What is expected: Beginning with the line that contains "Image resolution: width=458", copy each subsequent line of the data below through the last one, including both ends but not the pictures.

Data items
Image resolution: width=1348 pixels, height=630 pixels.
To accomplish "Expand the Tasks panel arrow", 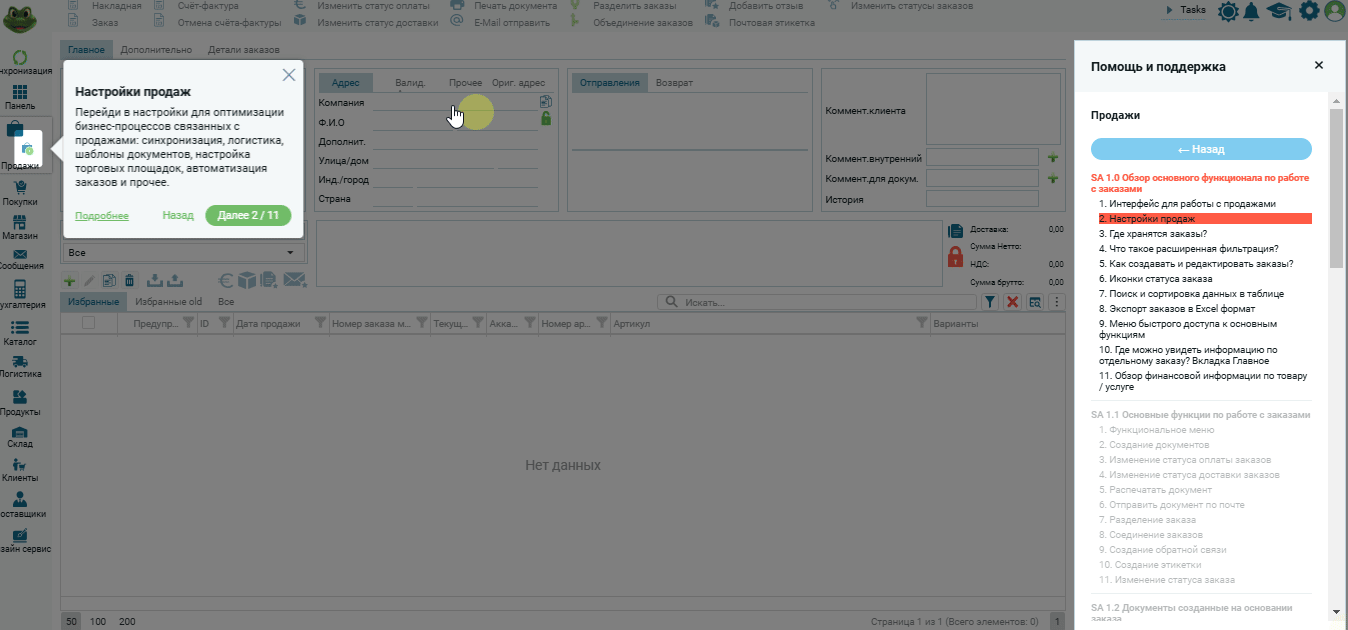I will 1169,10.
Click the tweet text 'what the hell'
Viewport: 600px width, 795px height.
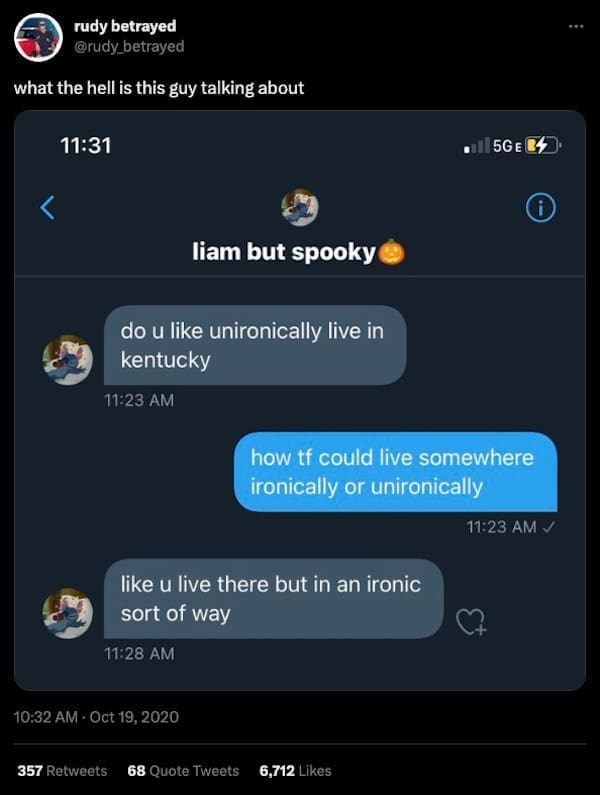[159, 88]
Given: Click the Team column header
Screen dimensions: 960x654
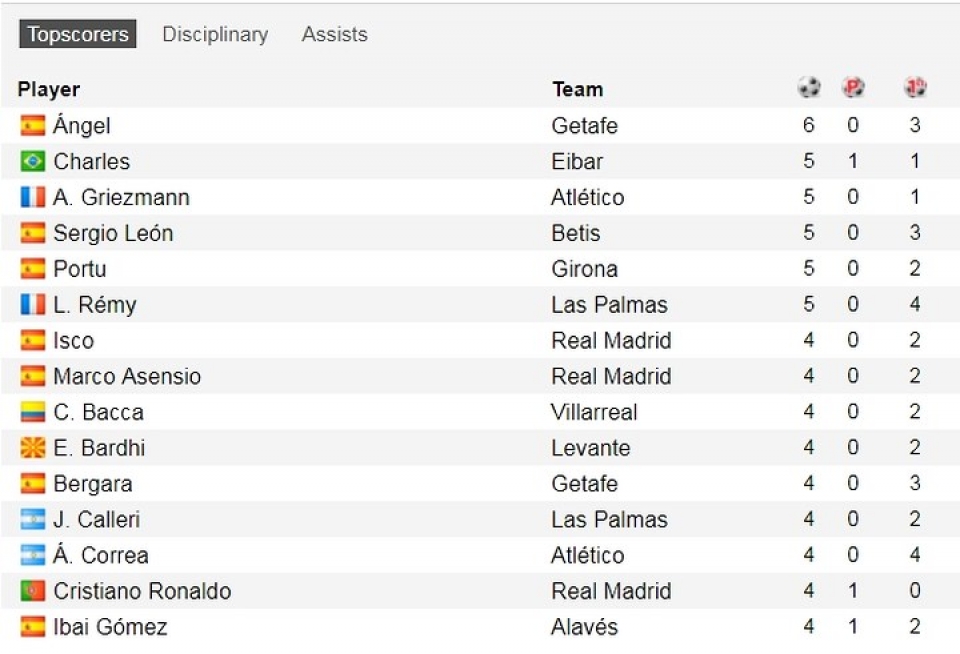Looking at the screenshot, I should (x=577, y=89).
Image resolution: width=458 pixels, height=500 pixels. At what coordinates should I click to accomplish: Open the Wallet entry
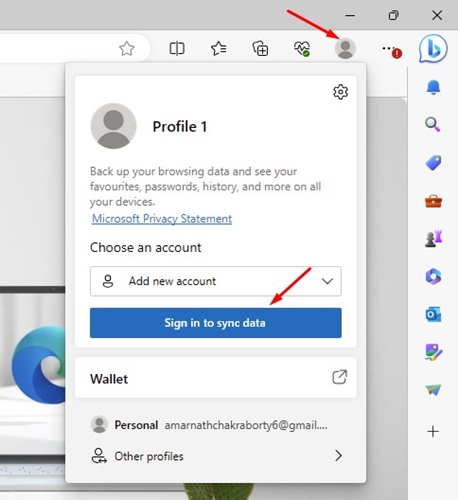click(216, 378)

Answer to this task:
Image resolution: width=458 pixels, height=500 pixels. At what coordinates should I click to accomplish: Open the Wallet entry
click(216, 378)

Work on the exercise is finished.